De fait, le chiffre d’af­faires n’est pas le seul cri­tère, in­dique Laurent Cas­sel, as­so­cié du ca­bi­net d’ex­per­tise-comp­table Ade­qua : « L’ac­qui­si­tion d’un ro­bot s’in­tègre sou­vent dans un pro­jet plus glo­bal : je vou­drais dé­ve­lop­per mon CA de 10 %, le ro­bot va- t-il me le per­mettre ? Est-ce que je sou­haite que le ro­bot, en me fai­sant ga­gner du temps en per­son­nel, m’ap­porte une meilleure qua­lité de dé­li­vrance ? Est-ce que je veux agran­dir ma sur­face de vente, au­quel cas je ré­or­ga­nise mon es­pace de sto­ckage avec un ro­bot ? » Les plus pré­voyants pour­ront éga­le­ment ré­flé­chir à la ca­pa­cité fu­ture de la ma­chine : « Si la phar­ma­cie évo­lue, pour­rais-je ajou­ter de nou­velles ré­fé­rences ou bien la ma­chine sera-t-elle sa­tu­rée dès son ins­tal­la­tion ? », sug­gère Phi­lippe Comte.
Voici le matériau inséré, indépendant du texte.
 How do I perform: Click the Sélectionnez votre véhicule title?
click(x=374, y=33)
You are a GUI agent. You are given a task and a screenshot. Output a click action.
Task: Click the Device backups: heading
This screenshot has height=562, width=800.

Pré­ve­nir les idées re­çues

Parmi les points de vi­gi­lance, pour les phar­ma­cies dé­li­vrant fré­quem­ment de longues or­don­nances, sa­chez qu’« un ro­bot dé­livre moins vite à la ligne puisque son bras va cher­cher boîte après boîte », sou­ligne Phi­lippe Comte. Dans ce cas de fi­gure, pré­voir un se­cond bras peut s’avé­rer né­ces­saire.
Autre écueil pos­sible, se dire : « j’au­to­ma­tise pour ga­gner la place des ti­roirs co­lonnes », re­lève Oli­vier Ré­sano, di­rec­teur com­mer­cial chez Mé­ka­pharm, fa­bri­cant. À moins d’une dé­lo­ca­li­sa­tion en étage, il faut pré­voir qu’un ro­bot est vo­lu­mi­neux, « entre 6 et 8 mètres de long, 1,5 mètre de large et 2,5 mètres de haut », note Pierre Jé­gou. L’idéal, se­lon lui, est de pla­cer la ma­chine au dos des meubles d’OTC, ce qui évite les in­con­vé­nients de la « tran­si­tique » : un coût d’ins­tal­la­tion qui aug­mente de 10 % (lon­gueur du ta­pis, in­so­no­ri­sa­tion…) et des dé­lais d’ache­mi­ne­ment des boîtes plus longs.
Der­nier point à prendre en compte, loin d’être un dé­tail : la main­te­nance. En ef­fet, « si les prix des ro­bots ont baissé de 20 à 50 % ces dix der­nières an­nées, le coût de la main­te­nance, à l’in­verse, a for­te­ment aug­menté », pré­cise Phi­lippe Comte. Elle s’élève en moyenne entre 3 et 8 % du prix de l’ap­pa­reil ; aussi ne faut-il pas hé­si­ter à la né­go­cier. Rien n’est ja­mais com­plè­te­ment au­to­ma­tique.